Tesla shares plunged 36% in the first quarter, the worst period since 2022, but have since rebounded fully, rising 3.1% on Tuesday to a record closing price of $489.88. This is an increase of 21% for the year.
The previous intraday high was $488.54 almost exactly one year ago, and the previous high close was $479.86.
Stocks were ignited this week when CEO Elon Musk, the world’s richest man, said Tesla was testing driverless cars without passengers in Austin, Texas, about six months after starting a test program with a safety driver.

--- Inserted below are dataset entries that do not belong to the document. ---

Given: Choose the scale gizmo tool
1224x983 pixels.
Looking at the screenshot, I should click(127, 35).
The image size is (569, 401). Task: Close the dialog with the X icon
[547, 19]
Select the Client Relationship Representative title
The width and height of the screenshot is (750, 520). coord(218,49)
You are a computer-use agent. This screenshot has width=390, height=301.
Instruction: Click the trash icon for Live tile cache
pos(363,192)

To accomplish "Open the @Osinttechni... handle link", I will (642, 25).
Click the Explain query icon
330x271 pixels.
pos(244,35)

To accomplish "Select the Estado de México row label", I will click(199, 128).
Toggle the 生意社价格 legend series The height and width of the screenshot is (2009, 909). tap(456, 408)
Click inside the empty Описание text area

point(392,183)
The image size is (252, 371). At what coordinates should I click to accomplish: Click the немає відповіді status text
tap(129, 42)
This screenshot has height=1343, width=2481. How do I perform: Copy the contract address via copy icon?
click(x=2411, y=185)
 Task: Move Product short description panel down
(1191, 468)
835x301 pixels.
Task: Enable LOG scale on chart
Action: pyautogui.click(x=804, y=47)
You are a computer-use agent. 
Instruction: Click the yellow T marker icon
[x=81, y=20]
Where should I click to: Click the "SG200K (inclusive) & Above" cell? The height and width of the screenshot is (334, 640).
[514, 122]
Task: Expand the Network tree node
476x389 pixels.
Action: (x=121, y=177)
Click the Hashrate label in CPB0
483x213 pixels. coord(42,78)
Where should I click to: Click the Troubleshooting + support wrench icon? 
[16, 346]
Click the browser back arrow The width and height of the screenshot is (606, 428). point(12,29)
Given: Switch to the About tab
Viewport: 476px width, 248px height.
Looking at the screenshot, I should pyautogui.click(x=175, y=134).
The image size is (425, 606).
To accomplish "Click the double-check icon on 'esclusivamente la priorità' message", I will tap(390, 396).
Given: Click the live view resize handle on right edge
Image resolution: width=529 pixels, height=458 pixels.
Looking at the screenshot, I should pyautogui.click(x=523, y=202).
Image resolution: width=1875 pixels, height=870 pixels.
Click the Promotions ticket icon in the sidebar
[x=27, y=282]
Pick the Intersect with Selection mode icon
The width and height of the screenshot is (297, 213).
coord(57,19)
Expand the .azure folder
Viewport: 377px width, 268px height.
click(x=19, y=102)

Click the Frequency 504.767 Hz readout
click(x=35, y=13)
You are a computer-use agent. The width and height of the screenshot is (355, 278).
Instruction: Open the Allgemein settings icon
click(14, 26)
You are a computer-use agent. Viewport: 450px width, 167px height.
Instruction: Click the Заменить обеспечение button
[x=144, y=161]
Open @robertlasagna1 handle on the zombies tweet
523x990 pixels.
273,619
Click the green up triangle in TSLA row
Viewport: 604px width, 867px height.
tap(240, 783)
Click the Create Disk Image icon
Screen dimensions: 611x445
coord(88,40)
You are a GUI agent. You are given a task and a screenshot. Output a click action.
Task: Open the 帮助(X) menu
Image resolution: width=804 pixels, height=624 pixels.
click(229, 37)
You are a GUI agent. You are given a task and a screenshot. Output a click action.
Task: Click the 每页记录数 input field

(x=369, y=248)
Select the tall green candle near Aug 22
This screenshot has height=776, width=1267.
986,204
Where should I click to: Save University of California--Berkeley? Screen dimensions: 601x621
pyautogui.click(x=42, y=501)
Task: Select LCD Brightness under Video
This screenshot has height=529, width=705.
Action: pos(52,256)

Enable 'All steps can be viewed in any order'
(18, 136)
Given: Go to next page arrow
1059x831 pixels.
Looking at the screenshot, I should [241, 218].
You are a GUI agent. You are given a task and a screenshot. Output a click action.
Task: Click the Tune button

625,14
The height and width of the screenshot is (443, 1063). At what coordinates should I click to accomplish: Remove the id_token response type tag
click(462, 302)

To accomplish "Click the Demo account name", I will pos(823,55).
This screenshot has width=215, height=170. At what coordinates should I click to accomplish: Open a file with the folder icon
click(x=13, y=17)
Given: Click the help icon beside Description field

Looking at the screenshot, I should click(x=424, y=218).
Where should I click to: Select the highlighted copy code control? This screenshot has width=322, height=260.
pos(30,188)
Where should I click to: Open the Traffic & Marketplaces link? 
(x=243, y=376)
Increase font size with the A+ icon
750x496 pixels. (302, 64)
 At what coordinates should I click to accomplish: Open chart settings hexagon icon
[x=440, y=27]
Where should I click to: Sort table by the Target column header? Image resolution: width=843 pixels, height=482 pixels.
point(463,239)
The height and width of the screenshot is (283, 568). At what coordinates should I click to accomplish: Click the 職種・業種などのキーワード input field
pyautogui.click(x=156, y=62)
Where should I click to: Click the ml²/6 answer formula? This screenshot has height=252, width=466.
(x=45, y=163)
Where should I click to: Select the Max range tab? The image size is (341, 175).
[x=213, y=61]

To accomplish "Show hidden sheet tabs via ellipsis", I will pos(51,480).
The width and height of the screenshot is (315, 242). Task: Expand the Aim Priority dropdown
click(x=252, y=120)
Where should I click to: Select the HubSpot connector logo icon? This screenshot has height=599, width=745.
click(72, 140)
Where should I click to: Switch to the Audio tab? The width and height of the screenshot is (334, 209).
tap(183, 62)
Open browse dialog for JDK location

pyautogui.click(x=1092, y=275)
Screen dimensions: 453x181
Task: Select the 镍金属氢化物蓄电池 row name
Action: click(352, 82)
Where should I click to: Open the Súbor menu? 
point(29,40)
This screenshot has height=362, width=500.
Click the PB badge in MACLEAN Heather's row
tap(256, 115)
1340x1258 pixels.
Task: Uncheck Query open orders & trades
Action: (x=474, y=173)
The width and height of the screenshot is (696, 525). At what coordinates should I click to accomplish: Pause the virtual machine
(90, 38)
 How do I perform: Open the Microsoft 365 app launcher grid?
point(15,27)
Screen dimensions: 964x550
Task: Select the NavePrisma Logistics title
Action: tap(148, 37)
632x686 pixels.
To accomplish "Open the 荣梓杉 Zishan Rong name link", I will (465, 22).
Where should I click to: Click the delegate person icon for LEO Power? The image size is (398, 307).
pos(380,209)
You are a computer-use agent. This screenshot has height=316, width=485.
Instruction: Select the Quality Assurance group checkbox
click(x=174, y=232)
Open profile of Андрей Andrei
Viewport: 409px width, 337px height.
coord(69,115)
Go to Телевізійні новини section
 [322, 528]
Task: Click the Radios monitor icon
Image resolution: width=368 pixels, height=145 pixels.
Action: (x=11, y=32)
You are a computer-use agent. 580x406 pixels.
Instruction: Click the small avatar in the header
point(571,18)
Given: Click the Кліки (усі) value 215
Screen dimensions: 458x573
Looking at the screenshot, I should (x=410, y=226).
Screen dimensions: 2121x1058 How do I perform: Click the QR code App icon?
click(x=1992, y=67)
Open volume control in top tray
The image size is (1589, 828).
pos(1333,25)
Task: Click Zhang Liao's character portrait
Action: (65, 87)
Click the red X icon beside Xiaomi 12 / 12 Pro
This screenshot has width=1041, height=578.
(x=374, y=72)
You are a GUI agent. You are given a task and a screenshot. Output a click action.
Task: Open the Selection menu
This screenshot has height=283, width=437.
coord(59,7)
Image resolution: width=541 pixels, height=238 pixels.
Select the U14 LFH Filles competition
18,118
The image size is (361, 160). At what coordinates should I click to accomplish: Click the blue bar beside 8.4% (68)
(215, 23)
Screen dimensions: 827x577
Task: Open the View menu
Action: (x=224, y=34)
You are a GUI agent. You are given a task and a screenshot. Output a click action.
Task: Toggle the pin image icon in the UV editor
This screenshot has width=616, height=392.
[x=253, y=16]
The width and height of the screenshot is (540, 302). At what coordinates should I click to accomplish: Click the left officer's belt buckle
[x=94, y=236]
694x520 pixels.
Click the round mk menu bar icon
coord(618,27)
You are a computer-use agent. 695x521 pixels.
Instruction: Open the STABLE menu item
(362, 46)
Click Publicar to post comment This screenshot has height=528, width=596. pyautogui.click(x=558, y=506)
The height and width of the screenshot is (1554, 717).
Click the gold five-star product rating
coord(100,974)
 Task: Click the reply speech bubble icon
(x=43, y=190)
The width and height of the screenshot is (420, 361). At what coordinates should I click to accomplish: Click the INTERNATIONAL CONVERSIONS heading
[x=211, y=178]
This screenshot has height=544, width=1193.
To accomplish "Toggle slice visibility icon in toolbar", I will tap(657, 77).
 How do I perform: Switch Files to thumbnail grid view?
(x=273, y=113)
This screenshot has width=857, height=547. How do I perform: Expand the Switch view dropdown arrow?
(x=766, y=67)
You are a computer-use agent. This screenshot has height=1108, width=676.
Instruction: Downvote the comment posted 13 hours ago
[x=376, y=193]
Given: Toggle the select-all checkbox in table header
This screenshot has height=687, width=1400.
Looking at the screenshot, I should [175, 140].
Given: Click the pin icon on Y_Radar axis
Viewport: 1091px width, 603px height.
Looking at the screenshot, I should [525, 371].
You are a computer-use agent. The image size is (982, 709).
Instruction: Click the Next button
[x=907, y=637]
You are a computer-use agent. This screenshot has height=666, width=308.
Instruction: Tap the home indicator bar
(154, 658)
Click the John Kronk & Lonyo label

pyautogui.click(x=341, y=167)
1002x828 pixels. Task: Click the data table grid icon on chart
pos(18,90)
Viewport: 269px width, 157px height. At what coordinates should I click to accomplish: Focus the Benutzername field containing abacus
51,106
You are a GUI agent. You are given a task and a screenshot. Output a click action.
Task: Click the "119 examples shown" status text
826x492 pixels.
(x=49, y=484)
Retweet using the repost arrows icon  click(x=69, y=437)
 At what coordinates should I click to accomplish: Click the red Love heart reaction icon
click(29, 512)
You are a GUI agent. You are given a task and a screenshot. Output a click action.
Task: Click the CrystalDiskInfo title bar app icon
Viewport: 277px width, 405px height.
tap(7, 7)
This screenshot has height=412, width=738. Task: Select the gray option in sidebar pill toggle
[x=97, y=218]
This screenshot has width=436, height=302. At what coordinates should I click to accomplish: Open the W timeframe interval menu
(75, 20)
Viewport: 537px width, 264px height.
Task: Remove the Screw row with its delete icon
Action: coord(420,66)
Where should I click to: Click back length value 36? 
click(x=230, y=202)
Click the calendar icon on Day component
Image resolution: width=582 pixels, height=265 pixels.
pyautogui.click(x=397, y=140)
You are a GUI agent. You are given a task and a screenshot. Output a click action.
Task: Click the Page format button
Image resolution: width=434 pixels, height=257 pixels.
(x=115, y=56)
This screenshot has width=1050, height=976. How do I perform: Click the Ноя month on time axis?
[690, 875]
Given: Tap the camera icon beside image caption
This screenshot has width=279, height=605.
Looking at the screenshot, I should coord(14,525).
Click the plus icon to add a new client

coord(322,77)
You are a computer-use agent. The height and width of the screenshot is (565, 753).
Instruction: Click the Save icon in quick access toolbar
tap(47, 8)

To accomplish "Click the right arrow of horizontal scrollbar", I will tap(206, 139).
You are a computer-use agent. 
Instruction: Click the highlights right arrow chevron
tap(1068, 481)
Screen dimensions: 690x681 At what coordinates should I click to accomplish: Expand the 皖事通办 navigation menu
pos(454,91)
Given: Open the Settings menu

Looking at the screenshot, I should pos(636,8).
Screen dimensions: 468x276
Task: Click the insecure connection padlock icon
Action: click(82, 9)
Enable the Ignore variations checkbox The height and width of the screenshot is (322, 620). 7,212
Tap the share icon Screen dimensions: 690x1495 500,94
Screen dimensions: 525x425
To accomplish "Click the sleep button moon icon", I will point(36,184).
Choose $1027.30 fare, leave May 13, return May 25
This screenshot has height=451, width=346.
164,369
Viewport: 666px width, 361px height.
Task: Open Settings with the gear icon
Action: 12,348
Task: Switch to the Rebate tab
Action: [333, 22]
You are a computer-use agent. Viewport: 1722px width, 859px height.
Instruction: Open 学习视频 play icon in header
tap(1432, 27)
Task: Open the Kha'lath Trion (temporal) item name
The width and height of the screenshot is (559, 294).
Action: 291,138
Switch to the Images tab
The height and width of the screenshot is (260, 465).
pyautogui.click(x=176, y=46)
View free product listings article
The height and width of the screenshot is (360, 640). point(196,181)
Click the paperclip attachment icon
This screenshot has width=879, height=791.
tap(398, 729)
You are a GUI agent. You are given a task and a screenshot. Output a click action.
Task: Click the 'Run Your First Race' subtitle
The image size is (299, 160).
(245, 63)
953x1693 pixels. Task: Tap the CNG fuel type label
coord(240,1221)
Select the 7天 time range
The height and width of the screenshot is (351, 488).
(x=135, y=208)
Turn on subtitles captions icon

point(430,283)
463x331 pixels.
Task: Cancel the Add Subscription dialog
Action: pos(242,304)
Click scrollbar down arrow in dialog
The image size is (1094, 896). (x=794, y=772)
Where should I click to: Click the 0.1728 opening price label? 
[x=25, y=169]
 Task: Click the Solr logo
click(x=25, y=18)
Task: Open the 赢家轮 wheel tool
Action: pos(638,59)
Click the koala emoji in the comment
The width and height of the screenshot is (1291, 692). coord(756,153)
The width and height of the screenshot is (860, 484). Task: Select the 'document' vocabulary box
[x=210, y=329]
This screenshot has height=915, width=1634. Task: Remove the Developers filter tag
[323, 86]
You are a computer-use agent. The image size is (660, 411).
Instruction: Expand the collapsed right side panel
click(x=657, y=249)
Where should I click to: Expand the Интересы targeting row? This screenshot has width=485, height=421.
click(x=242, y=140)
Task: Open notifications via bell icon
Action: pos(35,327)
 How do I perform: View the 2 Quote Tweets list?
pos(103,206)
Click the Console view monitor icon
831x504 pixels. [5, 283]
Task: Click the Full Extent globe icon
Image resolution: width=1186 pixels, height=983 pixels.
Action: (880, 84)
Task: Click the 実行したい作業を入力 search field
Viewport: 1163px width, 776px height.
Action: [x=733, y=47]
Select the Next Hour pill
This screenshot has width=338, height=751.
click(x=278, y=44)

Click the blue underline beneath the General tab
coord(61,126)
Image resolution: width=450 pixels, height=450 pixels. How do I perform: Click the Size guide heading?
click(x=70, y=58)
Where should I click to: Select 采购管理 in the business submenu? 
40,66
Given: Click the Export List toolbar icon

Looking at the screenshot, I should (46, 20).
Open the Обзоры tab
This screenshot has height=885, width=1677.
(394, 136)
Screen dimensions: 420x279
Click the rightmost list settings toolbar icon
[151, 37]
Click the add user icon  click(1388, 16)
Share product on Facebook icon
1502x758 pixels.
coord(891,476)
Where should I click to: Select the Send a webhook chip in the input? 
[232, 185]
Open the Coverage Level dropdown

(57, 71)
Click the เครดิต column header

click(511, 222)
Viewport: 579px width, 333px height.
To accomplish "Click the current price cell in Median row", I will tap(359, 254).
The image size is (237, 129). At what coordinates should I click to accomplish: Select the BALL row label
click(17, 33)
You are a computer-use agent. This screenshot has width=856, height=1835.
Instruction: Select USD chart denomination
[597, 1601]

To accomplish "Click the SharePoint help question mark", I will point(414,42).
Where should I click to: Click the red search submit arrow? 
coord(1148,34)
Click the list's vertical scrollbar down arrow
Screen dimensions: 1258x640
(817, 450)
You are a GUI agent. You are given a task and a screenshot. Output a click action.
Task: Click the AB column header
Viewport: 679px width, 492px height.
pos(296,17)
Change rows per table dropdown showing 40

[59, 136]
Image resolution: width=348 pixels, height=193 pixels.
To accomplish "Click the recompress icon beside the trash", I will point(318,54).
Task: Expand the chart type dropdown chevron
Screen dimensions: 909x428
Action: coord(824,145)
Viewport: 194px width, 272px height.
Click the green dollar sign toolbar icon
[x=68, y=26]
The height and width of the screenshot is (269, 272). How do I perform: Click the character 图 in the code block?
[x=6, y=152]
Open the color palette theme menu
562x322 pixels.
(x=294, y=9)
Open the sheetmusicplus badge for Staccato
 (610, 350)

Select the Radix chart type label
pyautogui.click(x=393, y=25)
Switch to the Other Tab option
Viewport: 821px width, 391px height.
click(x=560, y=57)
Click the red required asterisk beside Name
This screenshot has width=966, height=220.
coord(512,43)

The increase boosted Tesla’s market capitalization to $1.63 trillion, making it the seventh most valuable publicly traded company. Nvidia, apple, alphabet, microsoft, Amazon and metaand a little before that broadcom. According to Forbes magazine, Musk’s net worth is currently around $684 billion, more than $430 billion more than Google co-founder Larry Page, who ranks second on the list.
Bullish investors see the news as a sign that the company is finally fulfilling its long-held promise to turn existing electric vehicles into robotaxis with a software update.
Tesla’s self-driving system being tested in Austin has not yet been widely adopted, and many safety-related questions remain.
It’s been a roller coaster year for Tesla, but the company enters the year in a seemingly favorable position thanks to Musk’s role in President Donald Trump’s White House as head of the Department of Government Efficiency (DOGE), which aims to significantly downsize the federal government and reduce federal regulations.
But Mr. Musk’s collaboration with Mr. Trump, support for far-right politicians around the world, and inflammatory political rhetoric has sparked a consumer backlash that continues to weigh on Tesla’s brand reputation and sales.
Tesla reported a 13% drop in deliveries and a 20% drop in auto revenue in the first quarter. Although stock prices rose in the second quarter, sales continued to decline, with auto revenue down 16%.
The second half of this year was even better. Tesla reported in October that third-quarter sales rose 12% as U.S. buyers rushed to purchase EVs and take advantage of federal tax credits that expired at the end of September. The stock price rose 40% during the same period.
Business challenges remain due to the loss of tax credits, continued backlash against Mr. Musk, and intense competition from cheaper or more attractive EVs made by companies such as China’s BYD and Xiaomi and Europe’s Volkswagen.
Tesla launched more affordable versions of its popular Model Y SUV and Model 3 sedan in October, but so far they have not affected sales in the U.S. or Europe. In the U.S., new stripped-down options appear to be cannibalizing sales of Tesla’s higher-priced models. Tesla’s U.S. sales fell to a four-year low in November, according to Cox Automotive.
Despite the challenging environment for the U.S. EV maker, Mizuho this week raised its price target on Tesla from $475 to $530 and maintained a buy recommendation on the stock. The company’s analysts wrote that reported improvements to Tesla’s FSD (Full Self-Driving (Supervised)) technology “could support accelerated expansion and potentially an early retirement of chaperones” for the company’s “San Francisco and Austin robotaxi fleets.”
Tesla operates a robotaxi-branded ride-hailing service in Texas and California, but currently the vehicles are accompanied by either a driver or a human safety observer.